The" Brisker Reish", authentic and correct way how to Pronounce the letter "ר"

The letter Reish," ר" of the Alef bais has several pronunciations, what has been known In the yeshiva world  as the Brisker Reish, may not be the most accurate way of pronouncing the letter. There are 3 dialects and ways the Reish is pronounced.

1. The most common and oldest pronunciation is through curling and pressing the tip of the tongue against the upper teeth. The way it is pronounced with a Russian accent and pronounced by many sefardim, Chabad, and chasidim.
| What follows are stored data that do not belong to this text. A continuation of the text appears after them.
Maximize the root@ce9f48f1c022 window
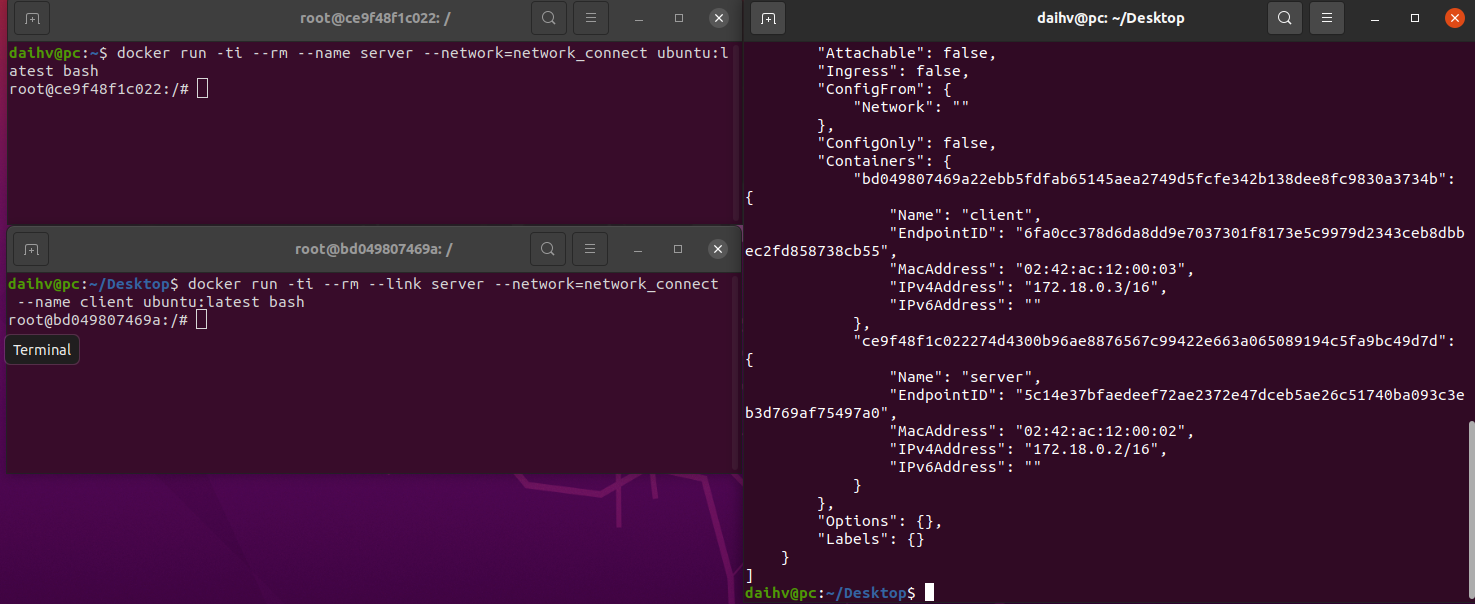Image resolution: width=1475 pixels, height=604 pixels. click(677, 17)
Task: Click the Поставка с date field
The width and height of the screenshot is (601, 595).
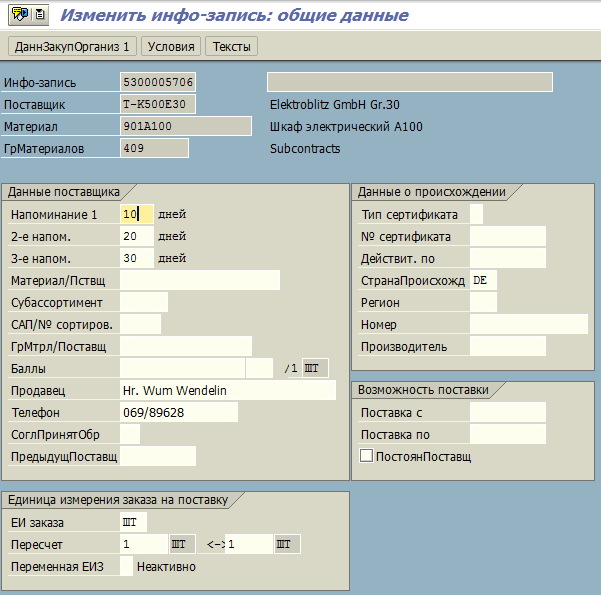Action: pos(507,412)
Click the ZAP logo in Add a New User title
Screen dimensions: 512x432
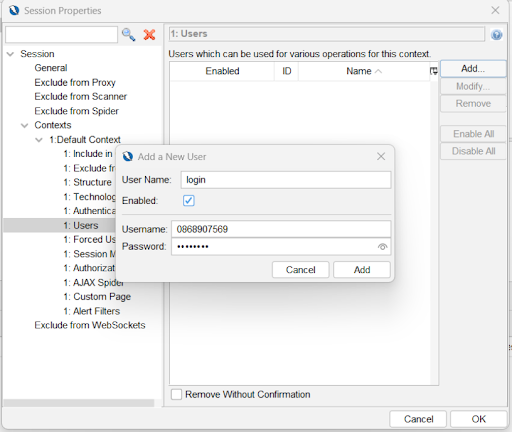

2. Within the last few centuries what is known as, the brisker Reish, its pronounced from the back of the throat. Its most common among modern Hebrew speakers and is of French and German origin. The sound of it is, that of one gargling water in back of his throat. It is pronounced that way in a few European countries. The Yerushalmis who came over from Europe spoke that way although it is a modern version of the authentic Reish.

3. The American R sound which is a liquid sound made from the lips and the outside edges of your tongue against the inner edges of the rear portions of the gums, next to the rear molars. It is similar to the W sound which why kids mix it up.

Now Your wondering which is the correct or authentic way to pronounce it. Well there is no way to know that as there has always been different accents based on languages. However the ספר יצירה  (Sefer Yetzirah Perek 4) when discussing the 5 Sounds of the mouth it  Groups Reish amongst the letters that emanate from closing of the Teeth. Which are Zayin Shin Samach Reish Tzadi  ז ש ס ר צ. This appears to be as the First way it is pronounced through the closing of the teeth and the tip of the tongue.  However in other places the Reish is grouped with the Seven Osiyos that are Doubled as soft or with a Dagesh  known as  בגד כפרת . Which correlate to the Seven days of the creation. The Reish would have to than, be coming from the throat or other area if it were to be pronounced softly. Which could be either the the Brisker Reish or like the English R sound.

Either way as we approach the Yemay Hadin lets concentrate on our Tefillos and have a Kesiva vechasima Tova.


  1. Interesting i believe there is a 4th way to pronounce it. Its a softer version of the first way you mentioned. A lot of litvaks say it that way its a mixture of the russian and american R.

  2. In Shulchan Aruch, we are warned not confuse our reishs with our daleds in krias shma. I have heard people use this as a proof for the tongue tooth reish. If reish is a gargling sound it bears no resemblance to the daled. However, if reish is a repeated tongue aginst tooth sound, the only difference between it and the daled is the repetitions. Thus, the admonition to correctly enunciate (and extend) the reish.

  3. If reish were a throat sound, it would be a voiced chaf, i.e. the position taken by the undotted gimel. Kaf is to gimel as khaf is to Israeli reish.

    W is made with the lips, it's unlike an R which is made with the tongue. Actually, tongue and teeth. I therefore thing the American reish is actually more like those of the original shevatim than the Israeli one. I can only guess what a dotted reish would sound like, but the indications are of a ligui-dential plosive. Maybe something like the single flap that I think you're describing as a Russian reish. Notably, similar enough to a dalet to justify a warning.

    But recall that the shevatim differed in accent. Shiboles - Siboles. So, I don't think the whole question of One True Pronunciation is meaningful.


  5. Can someone please provide either IPA phonemic representation of the various sounds or at least a more formal linguistic description.

  6. I say go with the teimanim. They probably have the purest form of Hebrew. They alone continue to pronounce the dagesh in all letters of beged kefes

  7. Not all chassidim do as in Chabad. A large portion of Galitzia used the "Brisker" reish.